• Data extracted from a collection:
_ _ _ _ _

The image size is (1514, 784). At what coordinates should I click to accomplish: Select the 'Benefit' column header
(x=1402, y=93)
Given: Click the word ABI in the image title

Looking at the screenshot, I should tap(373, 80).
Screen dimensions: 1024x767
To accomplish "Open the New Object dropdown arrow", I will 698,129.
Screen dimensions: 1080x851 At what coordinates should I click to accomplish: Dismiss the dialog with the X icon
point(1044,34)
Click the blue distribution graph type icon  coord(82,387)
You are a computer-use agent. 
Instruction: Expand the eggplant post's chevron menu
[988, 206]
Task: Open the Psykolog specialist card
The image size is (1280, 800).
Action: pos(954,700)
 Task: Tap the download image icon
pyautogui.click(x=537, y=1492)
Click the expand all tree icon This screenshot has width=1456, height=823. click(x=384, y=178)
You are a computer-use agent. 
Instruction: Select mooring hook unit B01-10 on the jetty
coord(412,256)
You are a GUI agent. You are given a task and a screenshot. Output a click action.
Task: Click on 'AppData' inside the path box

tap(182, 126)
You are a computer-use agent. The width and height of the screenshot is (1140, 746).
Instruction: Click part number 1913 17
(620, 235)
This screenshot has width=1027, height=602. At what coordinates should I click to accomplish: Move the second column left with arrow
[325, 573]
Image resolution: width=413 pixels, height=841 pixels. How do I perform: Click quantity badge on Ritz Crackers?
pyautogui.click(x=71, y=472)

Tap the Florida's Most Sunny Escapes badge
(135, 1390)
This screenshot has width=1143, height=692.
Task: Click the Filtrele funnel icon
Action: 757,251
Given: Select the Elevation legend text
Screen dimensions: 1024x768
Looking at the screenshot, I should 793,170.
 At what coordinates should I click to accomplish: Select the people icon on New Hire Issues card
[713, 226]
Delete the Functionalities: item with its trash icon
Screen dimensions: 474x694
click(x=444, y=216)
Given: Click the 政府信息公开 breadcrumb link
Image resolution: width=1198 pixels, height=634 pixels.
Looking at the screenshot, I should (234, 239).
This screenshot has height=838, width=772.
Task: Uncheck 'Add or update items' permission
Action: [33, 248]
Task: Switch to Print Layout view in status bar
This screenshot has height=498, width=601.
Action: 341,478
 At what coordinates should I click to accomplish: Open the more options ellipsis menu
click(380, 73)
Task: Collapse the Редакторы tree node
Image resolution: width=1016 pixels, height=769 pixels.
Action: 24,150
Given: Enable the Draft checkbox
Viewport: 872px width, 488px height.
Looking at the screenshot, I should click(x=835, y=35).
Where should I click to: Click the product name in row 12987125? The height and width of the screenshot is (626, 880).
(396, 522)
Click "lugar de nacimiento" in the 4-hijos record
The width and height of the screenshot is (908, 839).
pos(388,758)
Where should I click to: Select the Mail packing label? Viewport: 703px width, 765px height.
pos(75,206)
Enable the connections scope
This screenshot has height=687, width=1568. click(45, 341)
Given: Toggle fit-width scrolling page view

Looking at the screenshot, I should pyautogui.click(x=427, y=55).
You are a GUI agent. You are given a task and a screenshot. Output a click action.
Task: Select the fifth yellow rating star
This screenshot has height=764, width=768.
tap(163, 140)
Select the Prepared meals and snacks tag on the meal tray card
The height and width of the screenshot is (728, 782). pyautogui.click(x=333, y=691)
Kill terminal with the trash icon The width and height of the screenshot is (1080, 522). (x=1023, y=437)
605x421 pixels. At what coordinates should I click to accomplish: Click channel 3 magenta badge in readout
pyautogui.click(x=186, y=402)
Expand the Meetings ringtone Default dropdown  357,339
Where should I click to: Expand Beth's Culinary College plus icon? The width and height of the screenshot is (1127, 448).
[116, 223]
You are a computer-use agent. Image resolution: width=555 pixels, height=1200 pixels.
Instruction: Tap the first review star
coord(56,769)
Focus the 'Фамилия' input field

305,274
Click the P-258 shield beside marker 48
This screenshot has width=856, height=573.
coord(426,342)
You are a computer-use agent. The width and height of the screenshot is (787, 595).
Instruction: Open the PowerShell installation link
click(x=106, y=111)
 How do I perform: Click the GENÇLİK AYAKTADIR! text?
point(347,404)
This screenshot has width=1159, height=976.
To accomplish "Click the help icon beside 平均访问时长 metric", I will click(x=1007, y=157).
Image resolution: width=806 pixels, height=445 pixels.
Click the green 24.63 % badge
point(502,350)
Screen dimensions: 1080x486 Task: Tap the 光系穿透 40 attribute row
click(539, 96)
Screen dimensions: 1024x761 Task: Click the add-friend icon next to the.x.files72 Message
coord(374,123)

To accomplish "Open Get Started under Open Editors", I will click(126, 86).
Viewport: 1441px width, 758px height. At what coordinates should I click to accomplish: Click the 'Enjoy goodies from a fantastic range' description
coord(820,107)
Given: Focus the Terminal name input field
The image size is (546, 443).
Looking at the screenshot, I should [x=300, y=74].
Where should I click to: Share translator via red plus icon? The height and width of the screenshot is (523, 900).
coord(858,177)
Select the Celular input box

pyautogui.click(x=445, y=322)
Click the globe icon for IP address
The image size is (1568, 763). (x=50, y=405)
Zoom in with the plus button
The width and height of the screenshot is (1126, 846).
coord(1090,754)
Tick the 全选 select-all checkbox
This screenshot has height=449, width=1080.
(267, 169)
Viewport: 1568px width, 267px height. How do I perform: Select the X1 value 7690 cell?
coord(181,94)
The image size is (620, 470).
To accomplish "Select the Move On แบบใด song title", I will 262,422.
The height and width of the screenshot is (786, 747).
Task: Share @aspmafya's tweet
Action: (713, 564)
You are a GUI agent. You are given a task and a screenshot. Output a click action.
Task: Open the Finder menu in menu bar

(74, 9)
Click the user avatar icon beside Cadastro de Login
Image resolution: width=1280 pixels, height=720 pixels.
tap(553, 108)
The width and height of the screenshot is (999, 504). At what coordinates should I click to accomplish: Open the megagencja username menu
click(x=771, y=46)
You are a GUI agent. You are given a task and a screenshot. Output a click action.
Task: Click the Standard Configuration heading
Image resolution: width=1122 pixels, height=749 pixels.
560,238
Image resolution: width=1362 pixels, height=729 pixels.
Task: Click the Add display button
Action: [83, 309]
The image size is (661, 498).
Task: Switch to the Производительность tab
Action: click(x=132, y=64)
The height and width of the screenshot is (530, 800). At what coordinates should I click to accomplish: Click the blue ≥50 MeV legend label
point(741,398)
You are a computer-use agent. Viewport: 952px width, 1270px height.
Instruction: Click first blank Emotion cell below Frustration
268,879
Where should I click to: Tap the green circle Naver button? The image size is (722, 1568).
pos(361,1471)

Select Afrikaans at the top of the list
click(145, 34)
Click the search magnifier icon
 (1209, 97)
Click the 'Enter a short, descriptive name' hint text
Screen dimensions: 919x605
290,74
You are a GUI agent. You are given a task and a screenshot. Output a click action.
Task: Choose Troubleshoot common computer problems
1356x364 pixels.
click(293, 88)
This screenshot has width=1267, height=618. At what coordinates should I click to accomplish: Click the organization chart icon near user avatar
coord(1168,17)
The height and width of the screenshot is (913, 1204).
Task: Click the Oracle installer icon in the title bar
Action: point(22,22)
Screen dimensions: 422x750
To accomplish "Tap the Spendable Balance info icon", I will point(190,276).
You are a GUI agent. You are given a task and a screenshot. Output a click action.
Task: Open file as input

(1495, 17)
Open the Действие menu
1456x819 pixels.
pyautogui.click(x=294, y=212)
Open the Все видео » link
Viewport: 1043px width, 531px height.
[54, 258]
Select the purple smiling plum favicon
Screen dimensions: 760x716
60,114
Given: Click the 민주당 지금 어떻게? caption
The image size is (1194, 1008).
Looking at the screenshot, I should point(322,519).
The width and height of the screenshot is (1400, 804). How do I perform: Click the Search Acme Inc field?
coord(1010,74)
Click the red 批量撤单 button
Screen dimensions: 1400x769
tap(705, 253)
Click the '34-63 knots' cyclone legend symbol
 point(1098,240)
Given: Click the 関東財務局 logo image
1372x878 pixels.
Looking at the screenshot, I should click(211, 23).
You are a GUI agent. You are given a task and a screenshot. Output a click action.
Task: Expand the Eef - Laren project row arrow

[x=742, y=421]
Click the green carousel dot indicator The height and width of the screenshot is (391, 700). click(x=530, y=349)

_ _ _ _ _

• Aim of the exercise:
Copy out, exactly and alone, the lines of the entries above between the ones holding "This screenshot has height=498, width=601." and "Given: Enable the Draft checkbox", inclusive.

• Written answer:
This screenshot has height=498, width=601.
Action: 341,478
 At what coordinates should I click to accomplish: Open the more options ellipsis menu
click(380, 73)
Task: Collapse the Редакторы tree node
Image resolution: width=1016 pixels, height=769 pixels.
Action: 24,150
Given: Enable the Draft checkbox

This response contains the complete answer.